## Brano:
****
British Petroleum apre ancora il portafoglio, ma tiene a precisare che «non è un’ammissione di colpa». La scorsa notte, attraverso un comunicato stampa, il colosso petrolifero inglese ha annunciato che sborserà sei miliardi di euro (7,8 miliardi di dollari) per risarcire 100mila persone dai danni causati dalla marea nera che ha distrutto le coste della Louisiana.
La cifra rappresenta il risultato della mediazione extragiudiziale, «per risolvere la maggioranza delle richieste di risarcimento economiche e mediche che derivano dall’incidente», condotta assieme agli avvocati che rappresentano gli interessi di quanti sono stati danneggiati dalla falla nella piattaforma petrolifera Deepwater Horizon, al largo del Golfo del Messico, incidente in cui sono morte 11 persone e sversati in mare oltre 4 miliardi di barili di petrolio. Alla notizia è seguita la sospensione a data da destinarsi – deliberata dal giudice Judge Carl Barbier della Corte Federale di New Orleans – della prima udienza dell’atteso processo, prevista per lunedì prossimo. In ogni caso, dal perimetro dell’accordo sono escluse le richieste avanzate dal Dipartimento di giustizia Usa e degli enti federali, così come le richieste di risarcimento da parte degli azionisti.
****
## Materiale mostrato:
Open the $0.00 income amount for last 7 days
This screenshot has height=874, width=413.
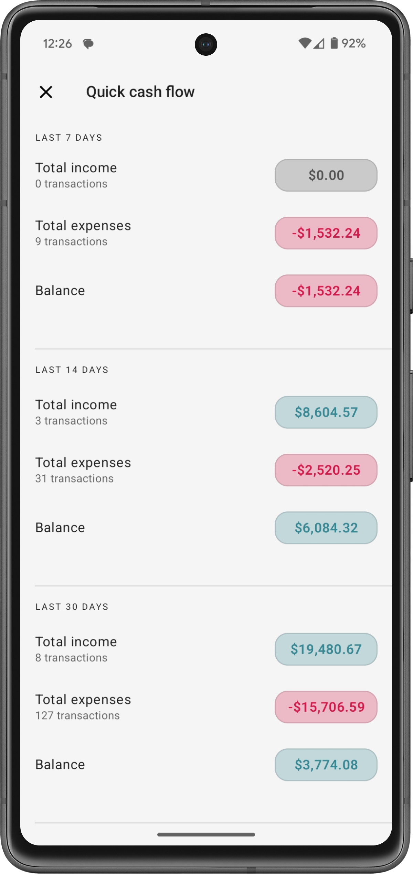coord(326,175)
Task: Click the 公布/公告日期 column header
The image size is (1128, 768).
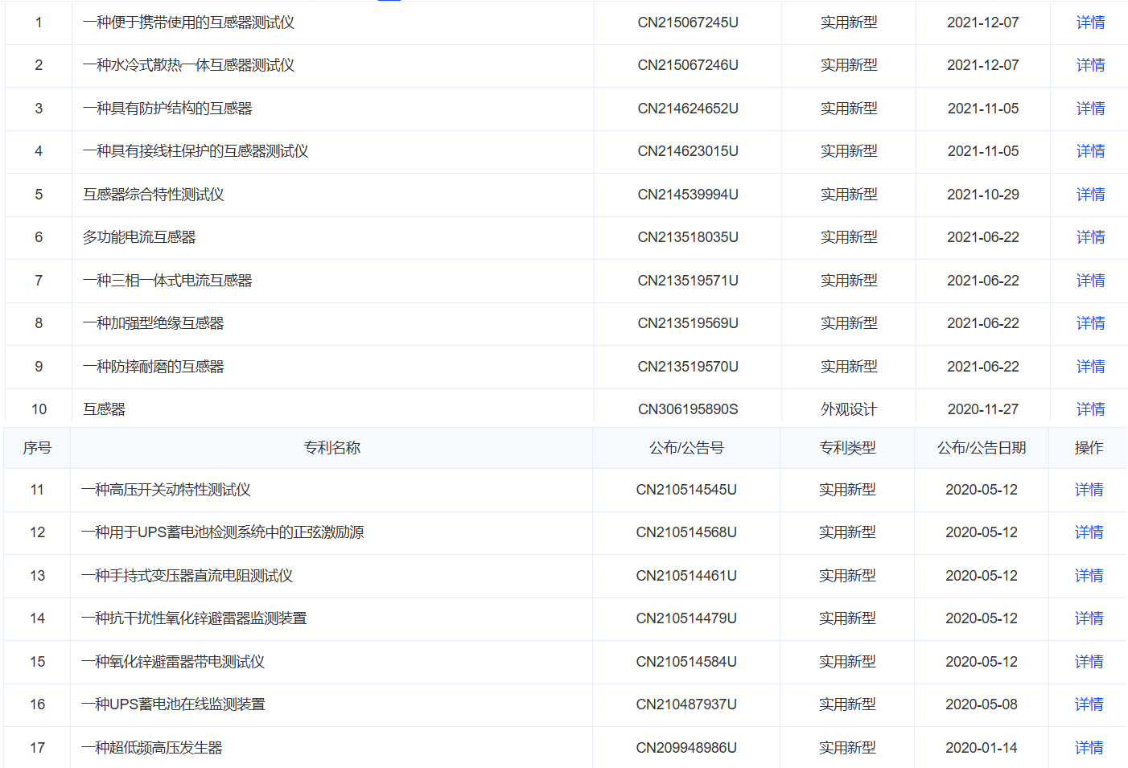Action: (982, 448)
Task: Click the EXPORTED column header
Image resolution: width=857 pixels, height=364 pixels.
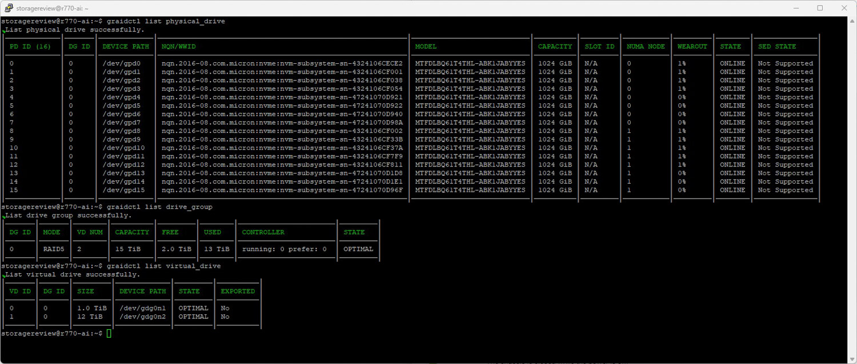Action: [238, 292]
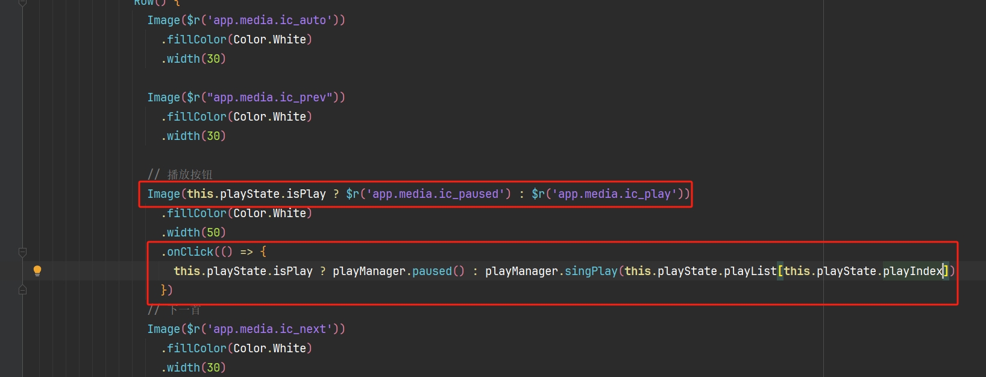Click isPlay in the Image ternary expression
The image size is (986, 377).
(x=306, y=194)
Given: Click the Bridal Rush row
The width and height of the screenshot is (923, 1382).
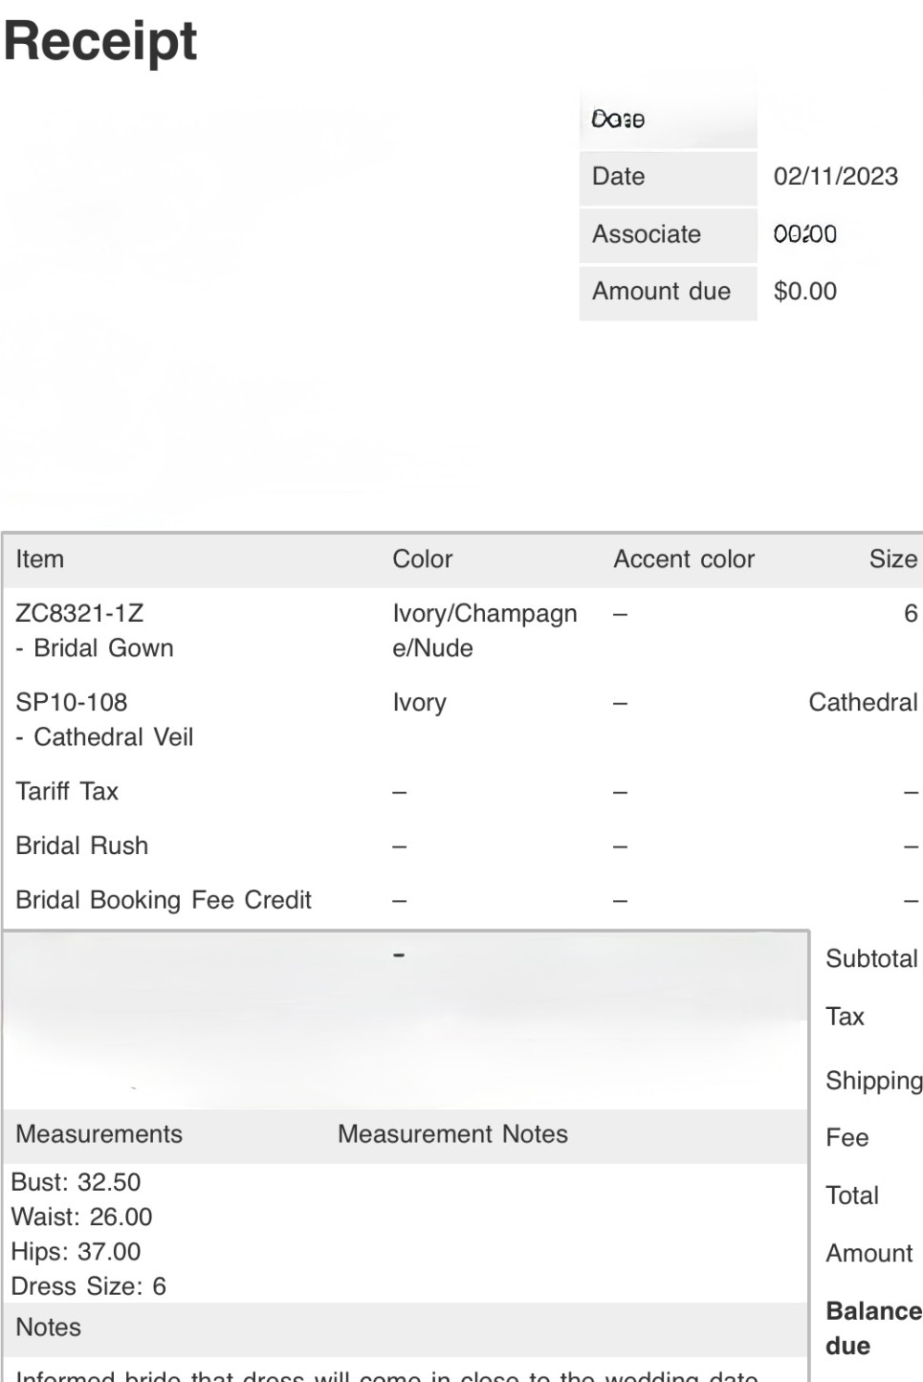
****
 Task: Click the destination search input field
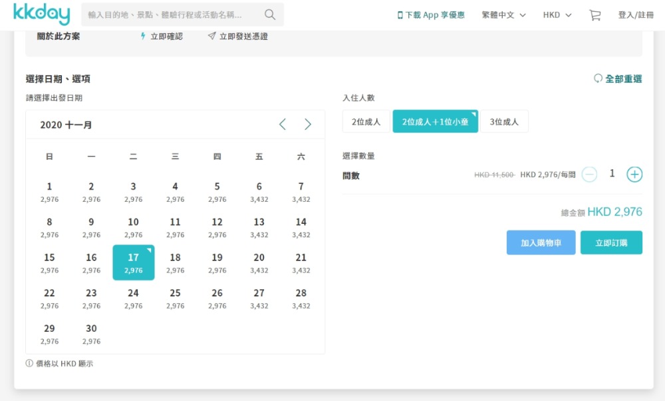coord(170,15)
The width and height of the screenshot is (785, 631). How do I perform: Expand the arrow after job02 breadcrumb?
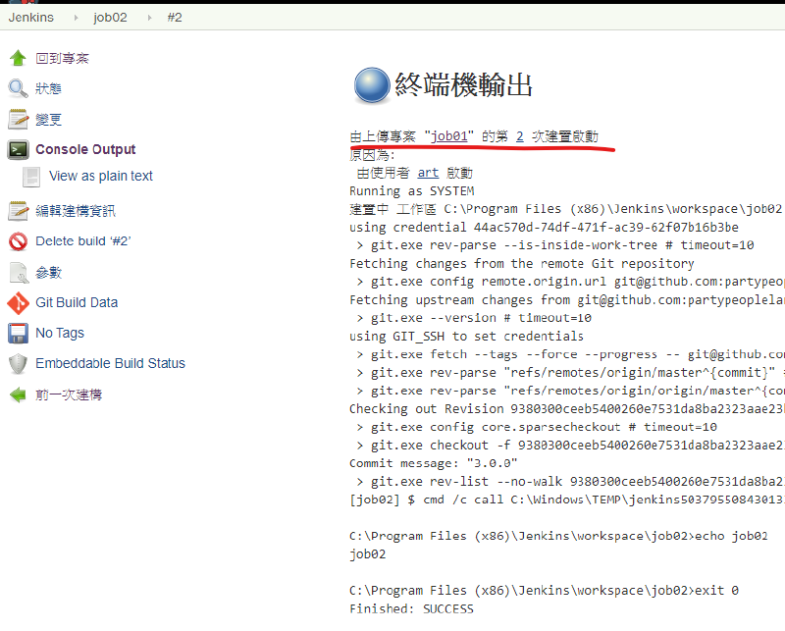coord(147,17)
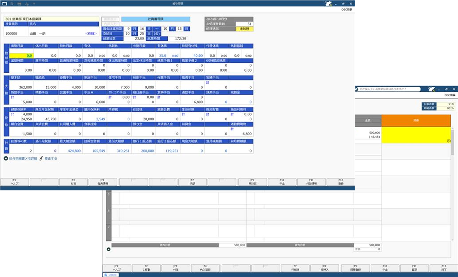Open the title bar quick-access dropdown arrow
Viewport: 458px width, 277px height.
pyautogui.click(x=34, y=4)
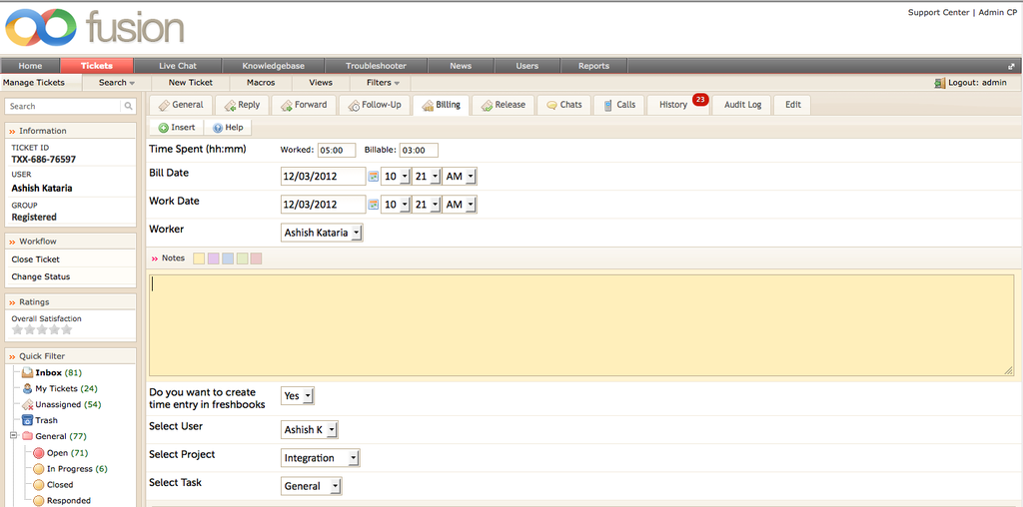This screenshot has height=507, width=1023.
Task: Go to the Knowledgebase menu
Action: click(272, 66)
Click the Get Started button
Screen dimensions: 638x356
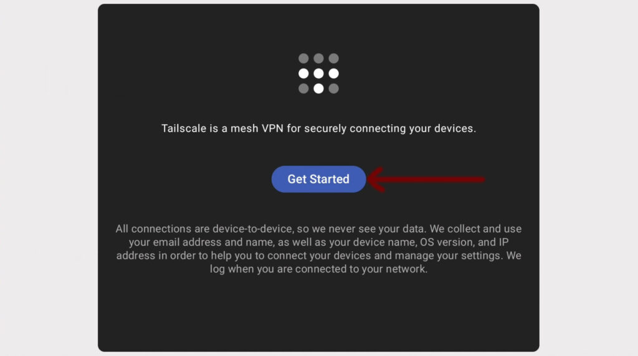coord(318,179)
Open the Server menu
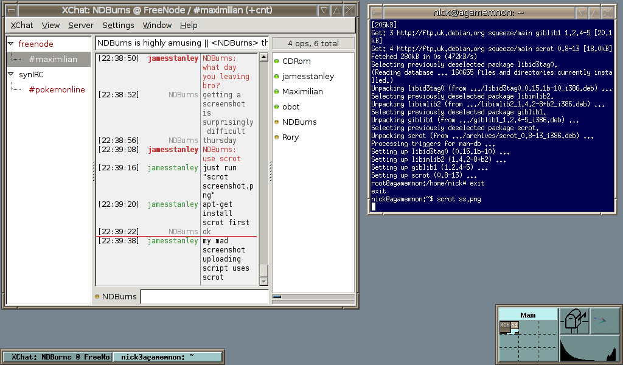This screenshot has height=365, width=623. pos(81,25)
****
## Lavoro da svolgere:
(A) Modifica il brano sulla marea nera da "British Petroleum apre" a "coste della Louisiana.", sostituendo "British Petroleum" con "BP".
(B) Per favore, riprendi il brano sulla marea nera dopo l'ultima frase e proseguilo.
Per questo lavoro i record non sono necessari.

## Risposte per punto:
(A)
BP apre ancora il portafoglio, ma tiene a precisare che «non è un’ammissione di colpa». La scorsa notte, attraverso un comunicato stampa, il colosso petrolifero inglese ha annunciato che sborserà sei miliardi di euro (7,8 miliardi di dollari) per risarcire 100mila persone dai danni causati dalla marea nera che ha distrutto le coste della Louisiana.

(B)
Stephen Herman e James Roy, gli avvocati che rappresentano il comitato delle vittime, hanno spiegato che «L’accordo consentirà un pieno risarcimento a centinaia di migliaia di persone in modo tempestivo e giuridicamente rigoroso». Bob Dudley, amministratore delegato della Bp succeduto a Tony Hayward nel luglio del 2010, ha dichiarato: «L’accordo rappresenta un significativo passo in avanti per risolvere i problemi causati dall’incidente della Deepwater Horizon e contribuire ancora di più nello sforzo di ripristinare le condizioni economiche e ambientali nella costa del Golfo». I fondi saranno attinti dai 20 miliardi di dollari accantonati dalla compagnia tramite un Trust, e di questi 2,3 miliardi andranno in compensazioni economiche per il rilancio dell’industria ittica della Louisiana e 105 milioni per un programma di sviluppo sanitario nelle aree colpite. Prima dell’accordo odierno, tiene a far presente Bp, la società ha già speso oltre 22 miliardi di dollari per mantenere i propri impegni, tra cui 8,1 miliardi verso singoli individui, aziende e enti governativi, e 14 miliardi nelle operazioni di chiusura della falla.
Dal punto di vista finanziario, precisa ancora il comunicato, l’accordo non peserà ulteriormente sui 37 miliardi già stimati nei bilanci degli anni scorsi. Una specificazione dovuta: da maggio 2010, periodo in cui è stata svelata al mondo la gravità della situazione, le azioni della Bp hanno perso il 23 per cento, e la compagnia britannica stima una capacità di esborso di altri 5 miliardi di euro senza alcun impatto negativo alla voce “profitti”.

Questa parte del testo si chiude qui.